[Dataset excerpts]
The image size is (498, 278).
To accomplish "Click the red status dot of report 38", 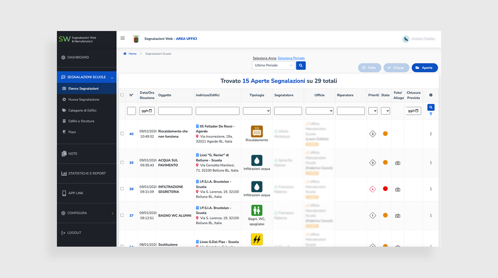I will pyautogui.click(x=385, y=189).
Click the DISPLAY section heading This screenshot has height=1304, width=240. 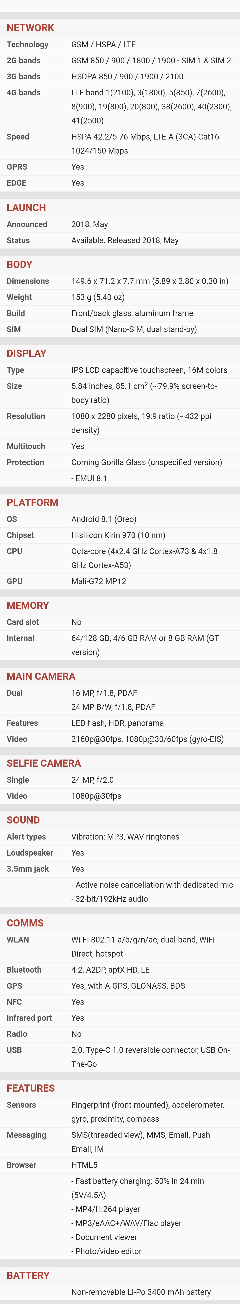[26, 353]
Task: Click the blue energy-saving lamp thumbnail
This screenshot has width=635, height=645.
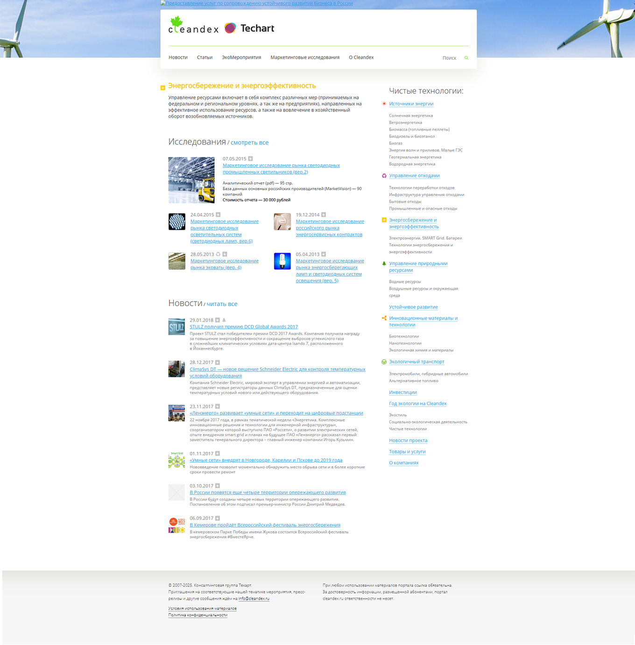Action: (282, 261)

==

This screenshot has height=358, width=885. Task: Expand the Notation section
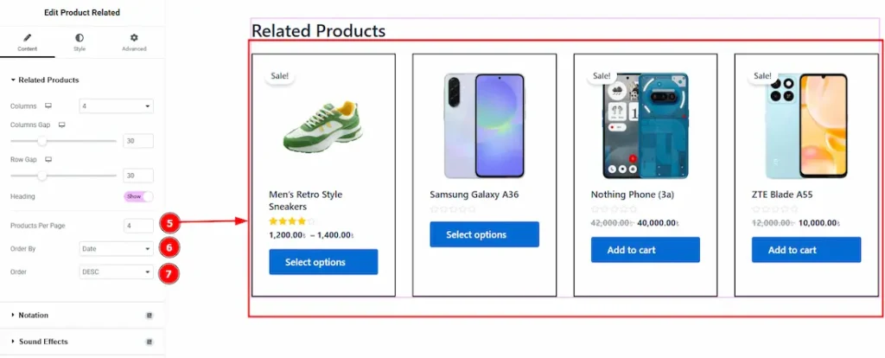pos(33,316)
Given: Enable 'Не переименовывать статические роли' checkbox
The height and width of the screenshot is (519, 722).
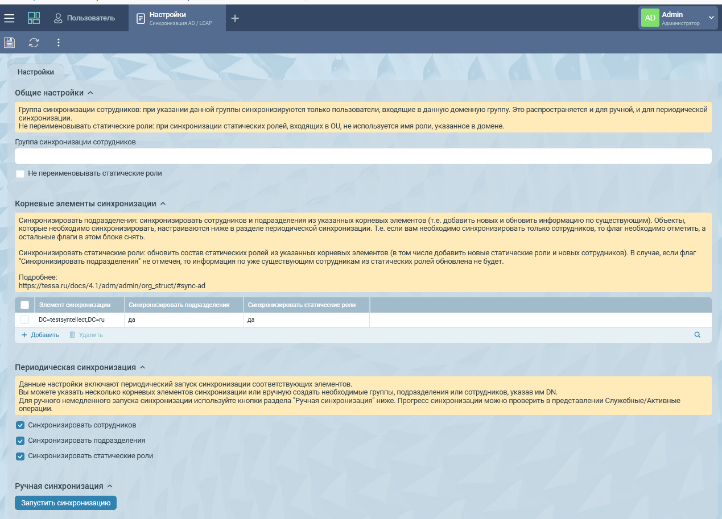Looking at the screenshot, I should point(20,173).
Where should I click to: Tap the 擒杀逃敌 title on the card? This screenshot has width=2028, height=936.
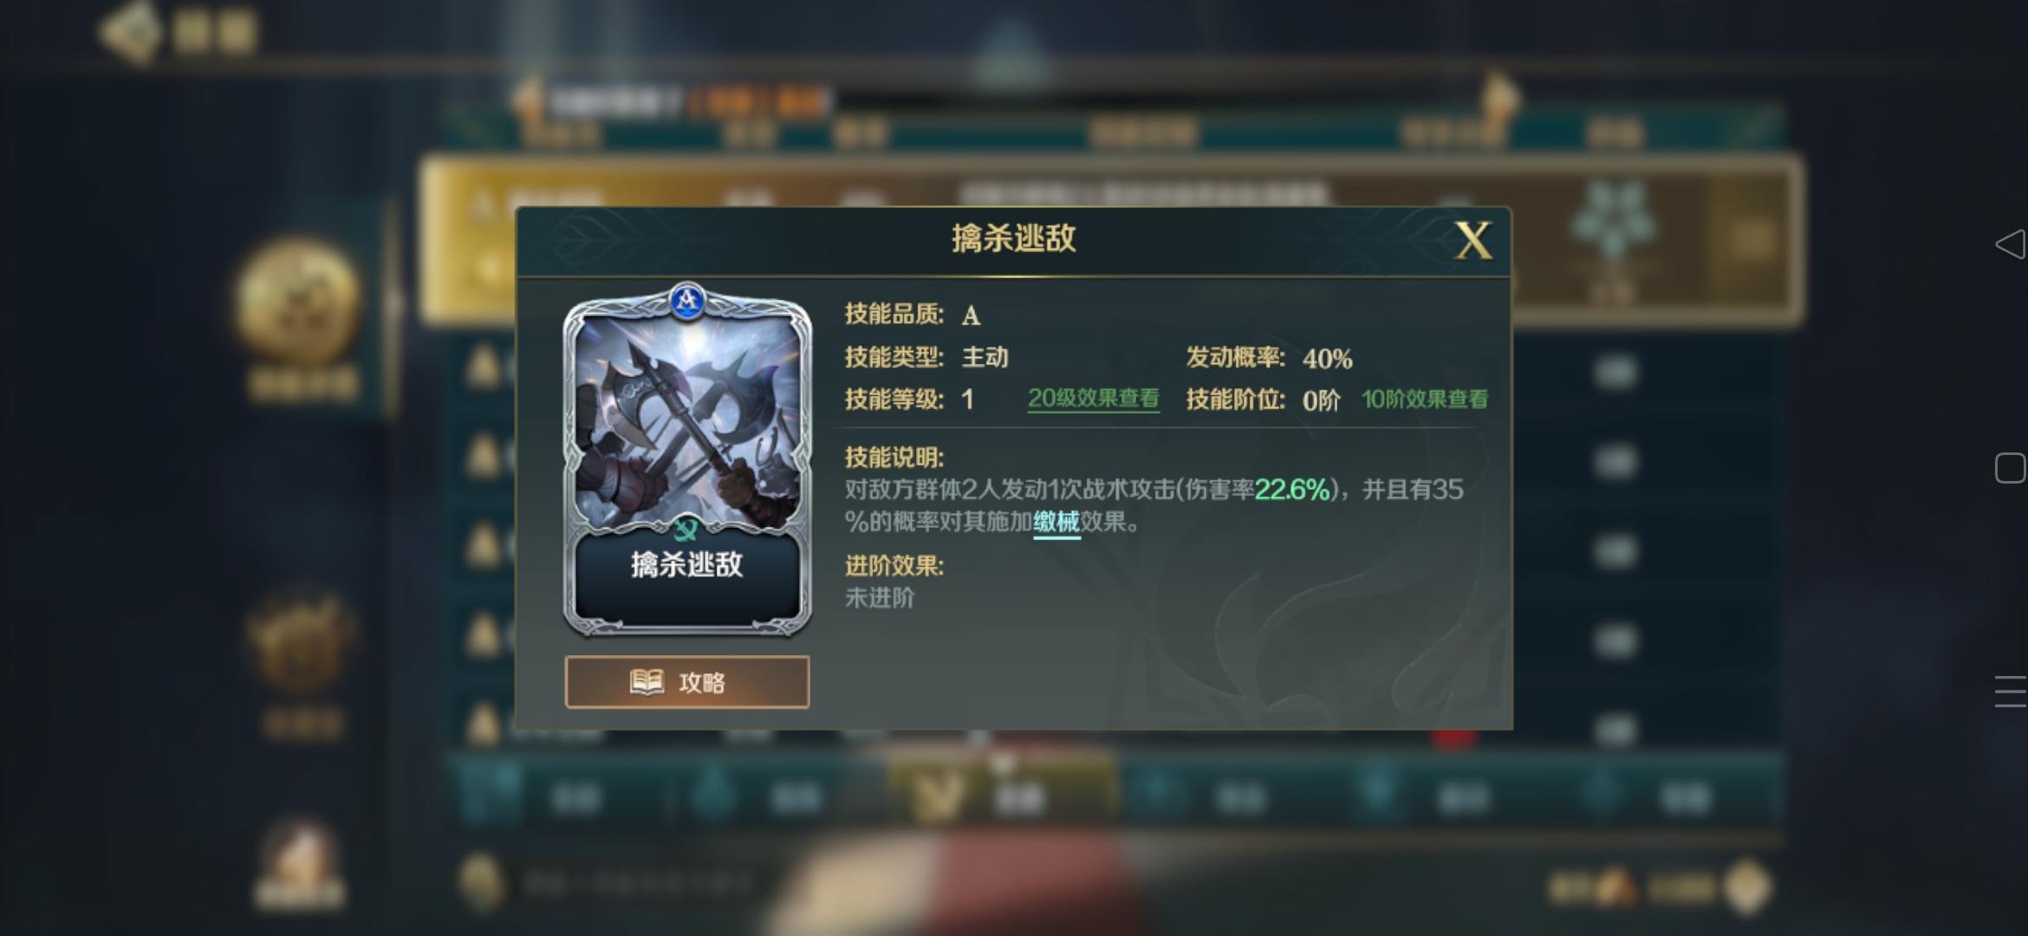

--

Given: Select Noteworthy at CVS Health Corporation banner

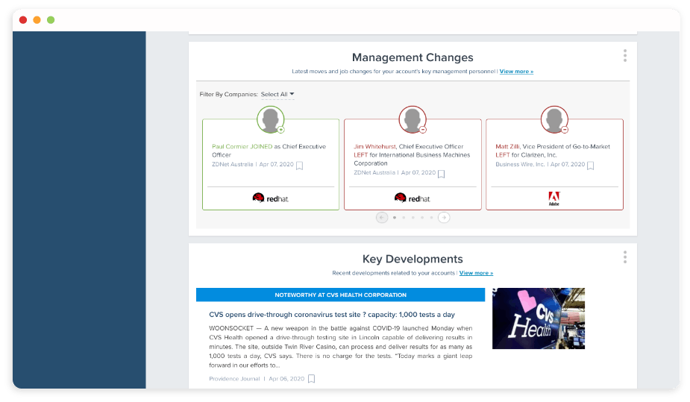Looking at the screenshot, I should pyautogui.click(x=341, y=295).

[Work to complete] Working from the data above, repeat exactly, and only, the lines that begin at the line containing "This screenshot has height=358, width=885." and stop after the line containing "Where should I"; pictures are not copied.

[Exercise answer]
This screenshot has height=358, width=885. Task: Expand the Notation section
pos(33,316)
Given: Enable 'Не переименовывать статические роли' checkbox
The height and width of the screenshot is (519, 722).
Looking at the screenshot, I should point(20,173).
Where should I click to: Tap the 擒杀逃敌 title on the card? This screenshot has width=2028, height=936.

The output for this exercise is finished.